Isaac Newton.
Isaac Newton. Wellcome Library, London. Wellcome Images/CC BY 4.0

In 1936, a manuscript sale changed how scholars and fans thought of Isaac Newton. The English scientist, who was born in 1642 and lived into his 80s, had long been famous for his work in physics and mathematics. But Newton’s interests ranged much wider than that, and the papers sold in 1936 offered a look at his thinking about theology and alchemy, the chemistry-adjacent investigation of matter and its properties.

Among the documents auctioned off in 1936 was a manuscript in Newton’s hand, titled Opus Galli Anonymi (Work of an Anonymous Frenchman). Over eight pages, Newton copied out the instructions, with his own edits and additions, for making the famous, elusive philosopher’s stone.

Last week, that Opus went to auction again, this time at Bonhams. In 1936, it sold for a bit more than £13—more than £800 (or $1,000) in today’s currency. In this most recent sale, the document, which Bonhams described as “the largest and most substantial scientific manuscript by Newton in private hands,” sold for $275,000.

Pages from the manuscript.
Pages from the manuscript. Bonhams

The document details a months-long procedure of distillations and additions, heating and coolings, that end with the creation of “the Secret of Secrets,” the philosopher’s stone, which could transform lead into gold. According to Bonhams, there’s no other known copy of the text Newton was transcribing.

But Newton was not just copying out the instructions. He may have been translating the work from French; along the way, he crossed out words and lines to substitute others and added his own interpretations.

After he published his foundational works on physics, Newton spent years focusing on the study of chemistry.

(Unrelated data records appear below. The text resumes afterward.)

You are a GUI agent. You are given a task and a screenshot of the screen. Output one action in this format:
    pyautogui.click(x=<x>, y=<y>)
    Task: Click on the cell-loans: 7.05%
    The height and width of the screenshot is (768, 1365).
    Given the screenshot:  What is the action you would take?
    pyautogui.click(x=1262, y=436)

He believed that chemistry would help him understand the same phenomena he’d been studying in his other work, including gravity. In the 17th and 18th century, chemistry and alchemy were part of the same body of knowledge, and researching alchemical works would have been an obvious part of his work.

By the late 19th century, though, alchemy was considered a sham. A collection of Newton’s papers, handed down through his family, had ended up in hands of the 5th Earl of Portsmouth, who donated his scientific papers to Cambridge University. While sorting through them, the university professors distinguished between Newton’s chemistry papers and alchemy papers, and this one went back to the earl, until the 1936 sale.

The anonymous French recipe for the philosopher’s stone was not the only one Newton collected. In 2016, Bonhams sold a version that Newton had obtained from an American chemist, George Starkey. No scientist ever did succeed in turning lead into gold. But this alchemical work is still foundational to science as we know it today.